How do you pay superannuation?

Superannuation is paid by employers to employees. Employers are required to pay superannuation to all their staff if the staff are:

  • Over 18 and earn more than $450 before tax in a calendar month
  • Under 18, work more than 30 hours per week and earn more than $450 before tax in a calendar month

This applies even if the staff are casual employees, part-time employees, contractors (provided the contract is mainly for their labour) or temporary residents.

Currently, the superannuation rate is currently 9.5 per cent of an employee’s ordinary time earnings. This is scheduled to rise to 10.0 per cent in 2021-22, 10.5 per cent in 2022-23, 11.0 per cent in 2023-24, 11.5 per cent in 2024-25 and 12.0 per cent in 2025-26.

Employers must pay superannuation at least four times per year.
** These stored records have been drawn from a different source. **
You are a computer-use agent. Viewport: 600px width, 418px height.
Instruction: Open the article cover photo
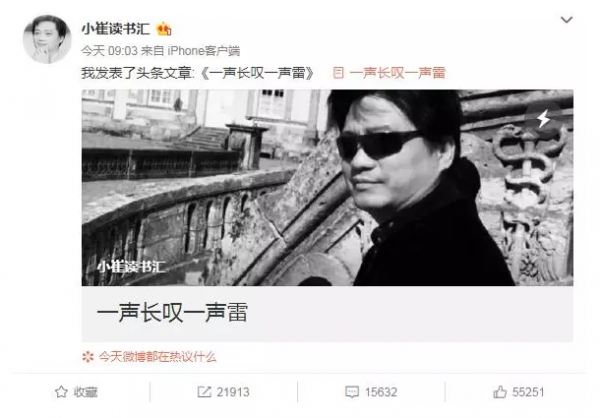[x=327, y=188]
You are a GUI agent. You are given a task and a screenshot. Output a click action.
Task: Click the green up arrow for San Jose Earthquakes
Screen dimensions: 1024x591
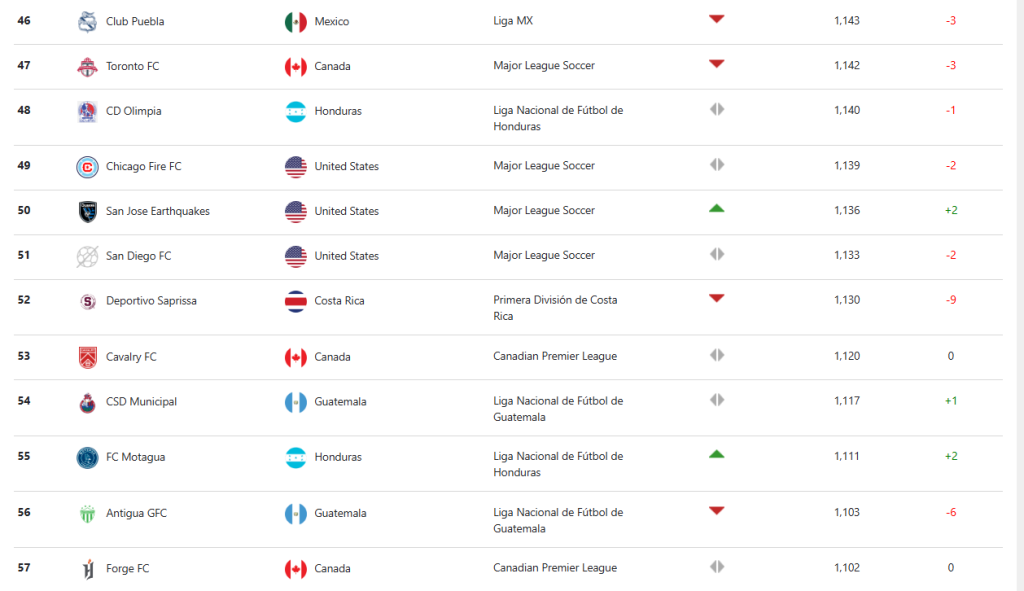(716, 209)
The due dates are 28 January, 28 April, 28 July and 28 October.

How do you access superannuation?

Accessing your superannuation is a simple administrative procedure – you just ask your fund to pay it. You can access your superannuation in three different ways:

  • Lump sum
  • Account-based pension
  • Part lump sum and part account-based pension

However, please note that your superannuation fund will only be able to make a payout if you meet the ‘conditions of release’. The conditions of release say you can claim your super when you reach:

  • Age 65
  • Your ‘preservation age’ and retire
  • Your preservation age and begin a ‘transition to retirement’ while still working

The preservation age has six different categories:

Date of birth Preservation age
Before 1 July 1960 55
1 July 1960 – 30 June 1961 56
1 July 1961 – 30 June 1962 57
1 July 1962 – 30 June 1963 58
1 July 1963 – 30 June 1964 59
From 1 July 1964 60

There are also seven special circumstances under which you can claim your superannuation:

  • Compassionate grounds
  • Severe financial hardship
  • Temporary incapacity
  • Permanent incapacity
  • Superannuation inheritance
  • Superannuation balance under $200
  • Temporary resident departing Australia

What are reportable superannuation contributions?
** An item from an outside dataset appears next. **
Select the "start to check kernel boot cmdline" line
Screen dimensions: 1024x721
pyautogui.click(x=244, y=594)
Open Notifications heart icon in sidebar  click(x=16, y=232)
For employees, there are two types of reportable superannuation contributions:

  • Reportable employer super contributions your employer makes for you
  • Personal deductible contributions you make for yourself

How much money do you get on the age pension?

Pension payments can be reduced due to the income test and asset test (see ‘What is the age pension’s income test?’ and ‘What is the age pension’s assets test?’).

Here are the maximum fortnightly payments:

Category

Single

Couple each

Couple combined

Couple apart due to ill health

Maximum basic rate

$808.30

$609.30

$1,218.60

$808.30

Maximum pension supplement

$65.90

$49.70

$99.40

$65.90

Energy supplement

$14.10

$10.60

$21.20

$14.10

TOTAL

$888.30

$669.60

$1,339.20

$888.30

What are my superannuation obligations if I'm an employer?

Employers are required to pay superannuation to all their staff if the staff are:

  • Over 18 and earn more than $450 before tax in a calendar month
  • Under 18, work more than 30 hours per week and earn more than $450 before tax in a calendar month

This applies even if the staff are casual employees, part-time employees, contractors (provided the contract is mainly for their labour) or temporary residents.

How do you find superannuation?

Lost superannuation refers to savings in an account that you’ve forgotten about. This can happen if you’ve opened several different accounts over the years while moving from job to job.

You can use your MyGov account to see details of all your superannuation accounts, including any you might have forgotten. Alternatively, you can fill in a ‘Searching for lost super’ form and send it to the Australian Taxation Office, which will then search on your behalf.

How much superannuation do I need?

According to the Association of Superannuation Funds of Australia (ASFA), here is how much you would be able to spend per week during retirement:

Lifestyle Singles Couples
Modest $465 $668
Comfortable $837 $1,150

Here is the superannuation balance you would need to fund that level of spending:

Lifestyle Singles Couples
Modest $50,000 $35,000
Comfortable $545,000 $640,000

These figures come from the March 2017 edition of the ASFA Retirement Standard.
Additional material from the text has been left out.